┏━━

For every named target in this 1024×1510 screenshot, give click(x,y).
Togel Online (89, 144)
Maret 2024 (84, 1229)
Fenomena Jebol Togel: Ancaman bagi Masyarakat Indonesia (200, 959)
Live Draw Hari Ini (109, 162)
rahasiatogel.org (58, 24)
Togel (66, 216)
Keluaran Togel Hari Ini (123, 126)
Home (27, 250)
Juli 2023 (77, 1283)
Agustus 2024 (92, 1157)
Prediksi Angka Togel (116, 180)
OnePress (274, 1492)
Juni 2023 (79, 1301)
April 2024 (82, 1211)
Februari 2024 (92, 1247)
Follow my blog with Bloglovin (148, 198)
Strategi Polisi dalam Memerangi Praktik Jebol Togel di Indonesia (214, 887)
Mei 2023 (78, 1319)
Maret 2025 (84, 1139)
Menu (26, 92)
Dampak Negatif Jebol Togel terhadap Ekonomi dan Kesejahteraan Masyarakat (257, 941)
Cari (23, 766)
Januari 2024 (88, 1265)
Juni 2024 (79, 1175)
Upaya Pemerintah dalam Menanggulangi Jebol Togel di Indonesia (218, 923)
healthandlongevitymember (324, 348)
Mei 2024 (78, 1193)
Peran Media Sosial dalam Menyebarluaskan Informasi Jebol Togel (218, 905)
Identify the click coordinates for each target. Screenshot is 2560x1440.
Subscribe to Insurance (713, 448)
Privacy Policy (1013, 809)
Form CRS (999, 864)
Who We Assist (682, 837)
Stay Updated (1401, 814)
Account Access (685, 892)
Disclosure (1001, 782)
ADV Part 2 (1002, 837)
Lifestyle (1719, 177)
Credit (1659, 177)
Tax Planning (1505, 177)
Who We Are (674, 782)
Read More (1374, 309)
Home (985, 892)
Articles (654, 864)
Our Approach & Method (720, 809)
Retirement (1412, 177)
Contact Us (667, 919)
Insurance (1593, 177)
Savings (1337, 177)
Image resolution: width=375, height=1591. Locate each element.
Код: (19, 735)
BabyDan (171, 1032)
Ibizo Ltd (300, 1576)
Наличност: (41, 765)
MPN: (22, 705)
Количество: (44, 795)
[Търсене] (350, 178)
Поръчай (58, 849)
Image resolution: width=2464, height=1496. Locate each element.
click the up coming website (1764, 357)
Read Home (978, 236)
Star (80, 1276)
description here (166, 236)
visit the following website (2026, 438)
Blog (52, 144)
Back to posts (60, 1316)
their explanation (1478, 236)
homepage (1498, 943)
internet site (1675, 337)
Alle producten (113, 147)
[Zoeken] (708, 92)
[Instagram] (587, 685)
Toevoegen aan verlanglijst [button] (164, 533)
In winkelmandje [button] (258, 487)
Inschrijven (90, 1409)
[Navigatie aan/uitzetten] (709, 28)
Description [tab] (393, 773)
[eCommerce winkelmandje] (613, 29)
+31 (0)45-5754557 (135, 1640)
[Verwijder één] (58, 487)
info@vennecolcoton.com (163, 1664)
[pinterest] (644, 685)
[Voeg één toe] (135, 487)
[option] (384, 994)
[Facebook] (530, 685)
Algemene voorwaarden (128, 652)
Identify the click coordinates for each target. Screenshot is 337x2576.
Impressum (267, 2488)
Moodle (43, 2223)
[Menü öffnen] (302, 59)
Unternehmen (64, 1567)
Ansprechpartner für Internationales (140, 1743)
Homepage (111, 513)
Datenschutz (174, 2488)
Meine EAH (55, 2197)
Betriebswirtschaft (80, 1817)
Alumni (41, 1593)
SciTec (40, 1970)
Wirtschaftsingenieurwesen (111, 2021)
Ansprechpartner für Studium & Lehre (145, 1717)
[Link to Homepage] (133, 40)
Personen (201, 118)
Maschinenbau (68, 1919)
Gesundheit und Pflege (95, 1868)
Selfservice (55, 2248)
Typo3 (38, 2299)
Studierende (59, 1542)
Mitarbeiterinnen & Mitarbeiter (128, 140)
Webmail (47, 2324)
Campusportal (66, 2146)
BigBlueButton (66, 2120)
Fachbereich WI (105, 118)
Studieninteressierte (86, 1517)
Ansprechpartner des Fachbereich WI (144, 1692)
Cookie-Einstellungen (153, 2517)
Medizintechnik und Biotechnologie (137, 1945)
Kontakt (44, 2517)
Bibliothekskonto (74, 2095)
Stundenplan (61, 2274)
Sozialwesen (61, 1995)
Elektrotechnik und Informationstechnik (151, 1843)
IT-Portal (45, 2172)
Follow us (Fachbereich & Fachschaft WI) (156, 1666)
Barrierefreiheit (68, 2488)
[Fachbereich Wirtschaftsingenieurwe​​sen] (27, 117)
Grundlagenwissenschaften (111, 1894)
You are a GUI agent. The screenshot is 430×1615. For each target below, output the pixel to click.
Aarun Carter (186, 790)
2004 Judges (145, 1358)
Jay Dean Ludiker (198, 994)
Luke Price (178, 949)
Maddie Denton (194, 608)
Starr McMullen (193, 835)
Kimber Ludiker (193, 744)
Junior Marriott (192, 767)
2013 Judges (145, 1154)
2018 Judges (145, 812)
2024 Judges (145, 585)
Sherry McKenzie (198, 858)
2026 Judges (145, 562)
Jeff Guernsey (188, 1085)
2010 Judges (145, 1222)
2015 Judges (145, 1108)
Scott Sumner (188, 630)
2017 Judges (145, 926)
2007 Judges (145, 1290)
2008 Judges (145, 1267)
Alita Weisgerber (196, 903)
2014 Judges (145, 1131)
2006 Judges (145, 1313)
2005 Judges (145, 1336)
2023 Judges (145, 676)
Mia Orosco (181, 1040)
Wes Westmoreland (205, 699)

┗━━

**Work required:**
Once you reach the line with "Credit (1659, 177)" in the data above, copy it and every line after it exactly, up to and including the line with "Read Home (978, 236)".

**Answer below:**
Credit (1659, 177)
Tax Planning (1505, 177)
Who We Are (674, 782)
Read More (1374, 309)
Home (985, 892)
Articles (654, 864)
Our Approach & Method (720, 809)
Retirement (1412, 177)
Contact Us (667, 919)
Insurance (1593, 177)
Savings (1337, 177)
Image resolution: width=375, height=1591. Locate each element.
Код: (19, 735)
BabyDan (171, 1032)
Ibizo Ltd (300, 1576)
Наличност: (41, 765)
MPN: (22, 705)
Количество: (44, 795)
[Търсене] (350, 178)
Поръчай (58, 849)
Image resolution: width=2464, height=1496. Locate each element.
click the up coming website (1764, 357)
Read Home (978, 236)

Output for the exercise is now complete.